Carat couture, why must you be so darn delightful?
The average UFV student probably can’t fathom forking out $3 million for a pearl necklace (the winning bid at Christie’s auction for Elizabeth Taylor’s La Peregrina pearl), or even the slightly lower price tag of $1,120 for Cavalli’s fox necklace. While the decadence-factor of such iconic jewel tales is riveting, this particular fashion columnist rarely finds her bed laid with sapphires, with an invitation bidding me to “choose one” (as 1930s US Ambassador Jock Whitney once did for his then-lover, actress Tallulah Bankhead). The truth is, however, it is not as difficult as it seems to find truly exceptional jewelry and just plain fun pieces at a somewhat comprehendible price tag.
So what do the average student’s jewelry prospects consist of? Retailers as affordable and close to home as H&M, Bootlegger, Guess, Le Chateau, and Aldo present a wide array of trendy and unique pieces that provide the perfect addition to any fall look. Gold jewelry, while often mistakenly railed against as “tacky,” is fantastic as statement or simple jewelry set against a sleek black outfit. Large pieces of costume jewelry, such as rings or chunky bracelets can be found just about anywhere, and bold, Eastern-influenced pendants inlaid with motifs of elephants, tigers, or birds can contribute a necessary “wow” factor to an outfit, and lend truth to the notion that jewelry can very well be central to a look. In fact, the choice of jewelry can provide a fabulous starting point and inspiration in terms of piecing an outfit together. All it takes is a few essential pieces to get you started. Feathers are great as earrings, on necklaces, or as hairpieces, and can add just the right amount of hippie-esque glamour. The trick is to not shy away from pieces that at first glance can appear “loud” or “gaudy.”

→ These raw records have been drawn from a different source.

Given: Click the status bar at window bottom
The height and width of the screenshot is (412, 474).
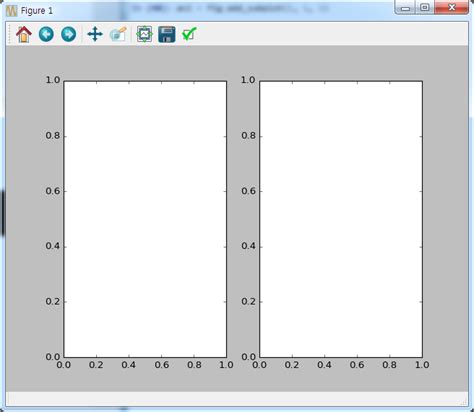Looking at the screenshot, I should pyautogui.click(x=237, y=399).
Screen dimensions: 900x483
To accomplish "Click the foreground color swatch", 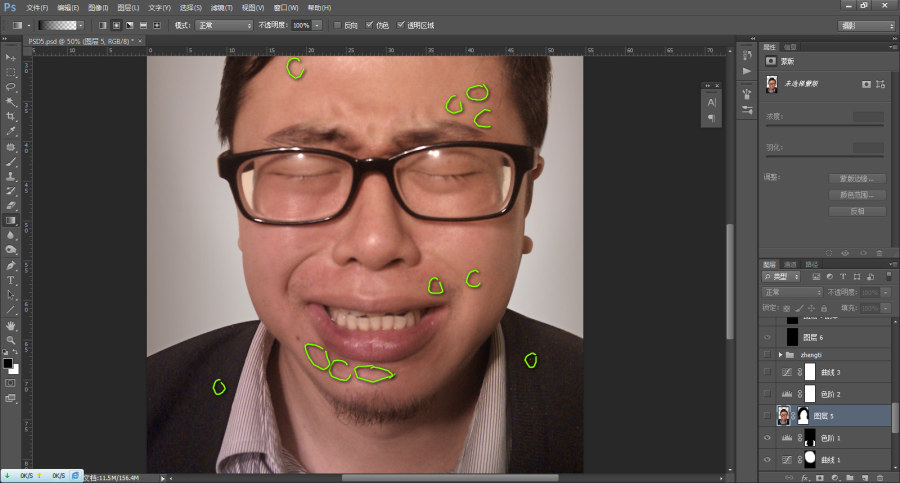I will click(7, 364).
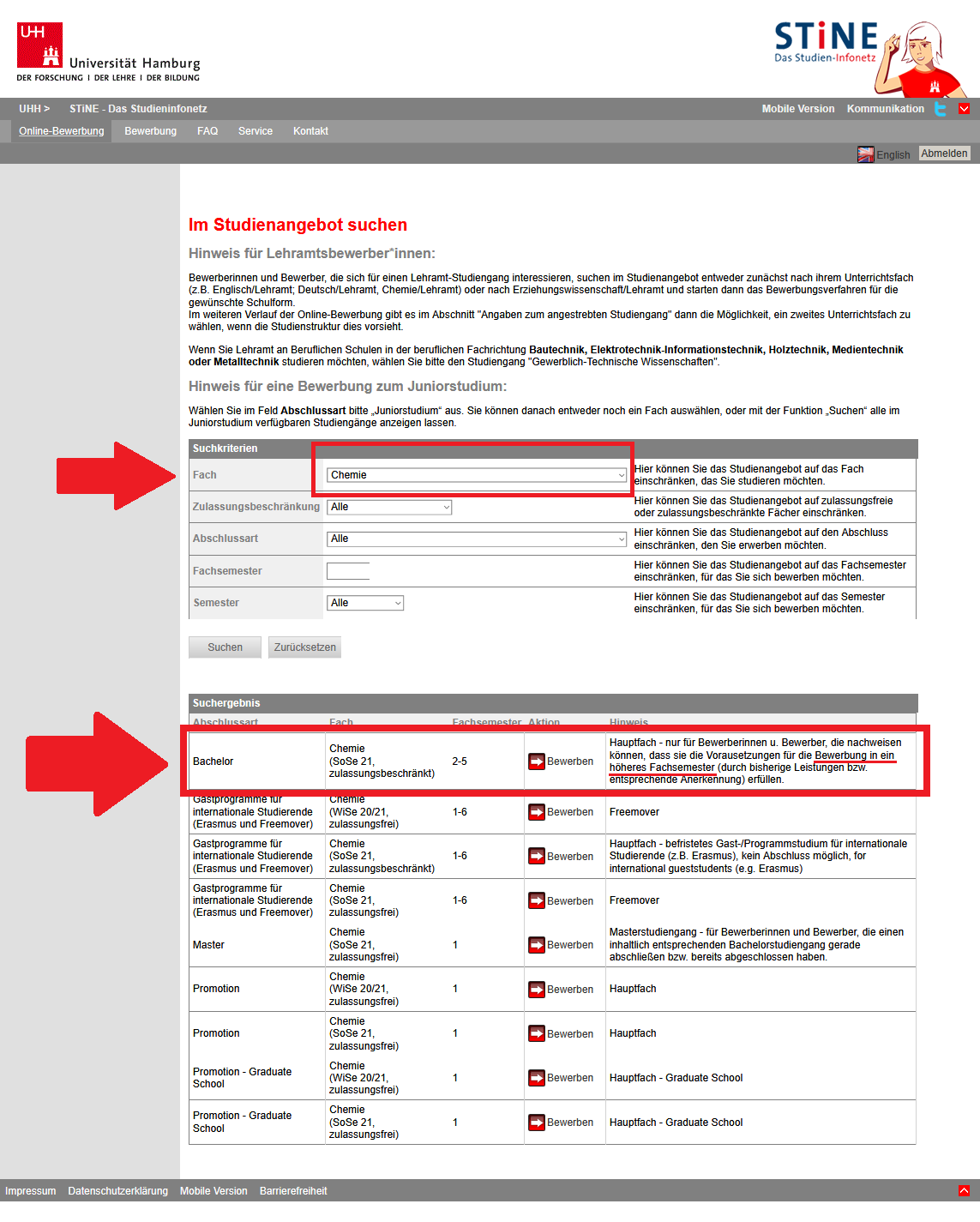Open the Datenschutzerklärung footer link
Image resolution: width=980 pixels, height=1222 pixels.
click(118, 1191)
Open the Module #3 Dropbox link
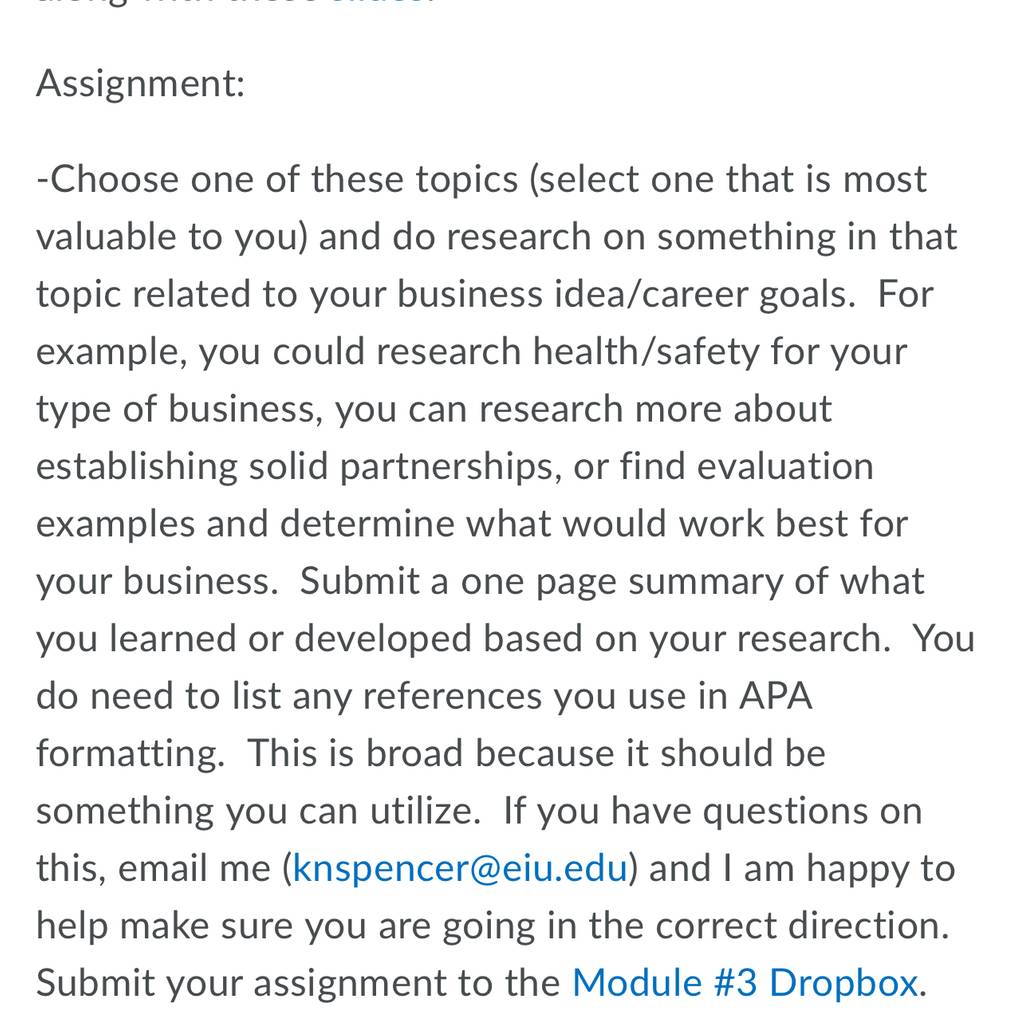 (745, 983)
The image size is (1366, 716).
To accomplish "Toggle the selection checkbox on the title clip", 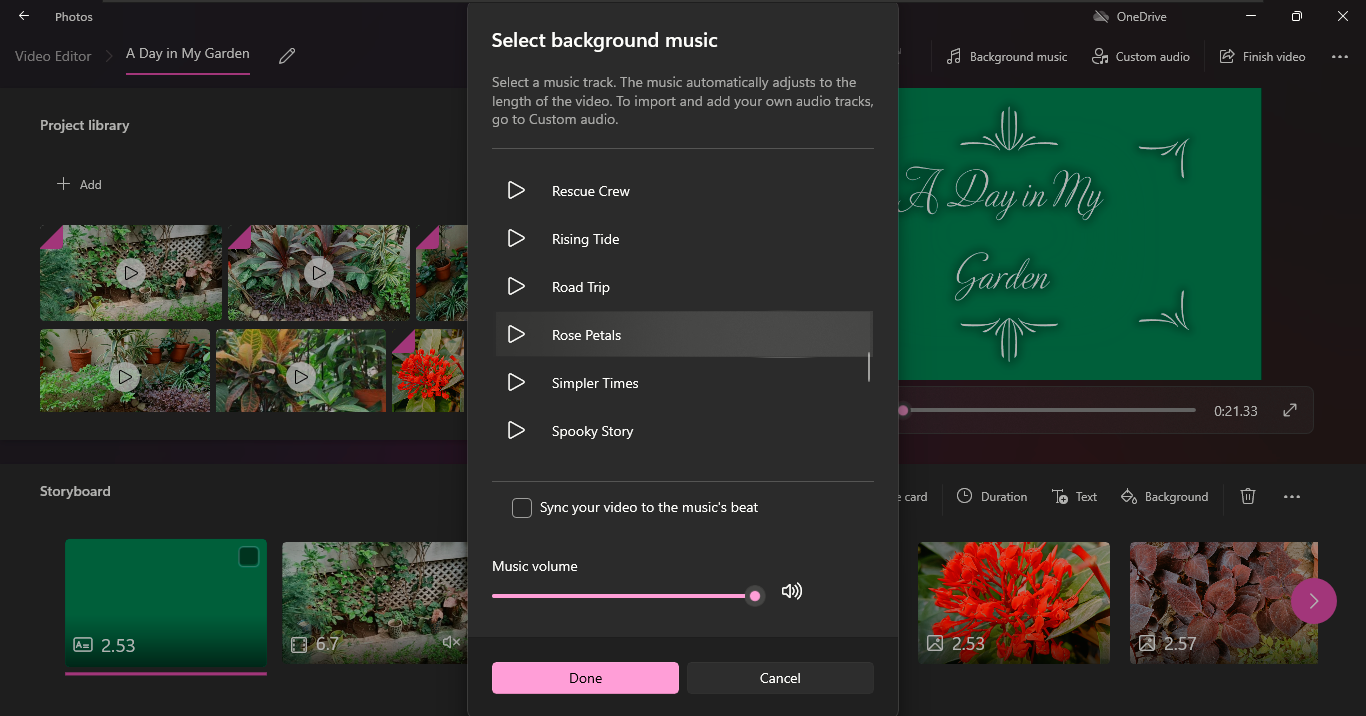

With the increasing nearness of the Christmas season, there is also no better time to glitter. Rich coloured jewels such as reds, blues, and purples are in this season, and it’s possible to achieve a completely couture-worthy jewel-look without breaking the bank. The truth of the matter is to be not afraid of the rhinestone. Fear not of the imitation topaz! There is no shame in shamelessly copying. A huge amount of stores sell faux jewelry that is as beautiful and awe-inspiring as their genuine counterparts. Aldo currently stocks a large collection of elaborate, exotic and glittery bracelets that provide the perfect amount of sparkle. Guess sells many different styles of earrings that are colourful and unique enough to top off an outfit beautifully.
Fall is a season of statements, and even in the realm of amped-up costume jewelry, there is something for everyone.
‘Tis also the season, and is arguably always the season, for reusing the pieces of old. As a self-proclaimed (and often outspoken) believer in modernizing the retro, I have had many a fruitful search through old jewelry boxes. What to wear with my contrasted rocker/semi-Victorian ensemble of a lace top and leather jacket? Why, an heirloom cameo necklace! How to amp up my winter uniform of a black coat, skinny jeans, and black suede boots? A huge, hand-me-down Tiffany ring. I was recently gifted with an antique silver wristwatch that possesses sentimentality along with its rare elaborate design that I’ve yet to find in any jewelry store. I’ve worn it with a number of outfits, and have been impressed each time with how well it blends into today’s looks.
Jewelry is, and will always be, yet another fabulous mode of fashion-related self-expression. Fall is the perfect time to experiment with different looks, and there are so many experimental opportunities out there. It just takes a little bit of imagination, and perhaps some iconic inspiration.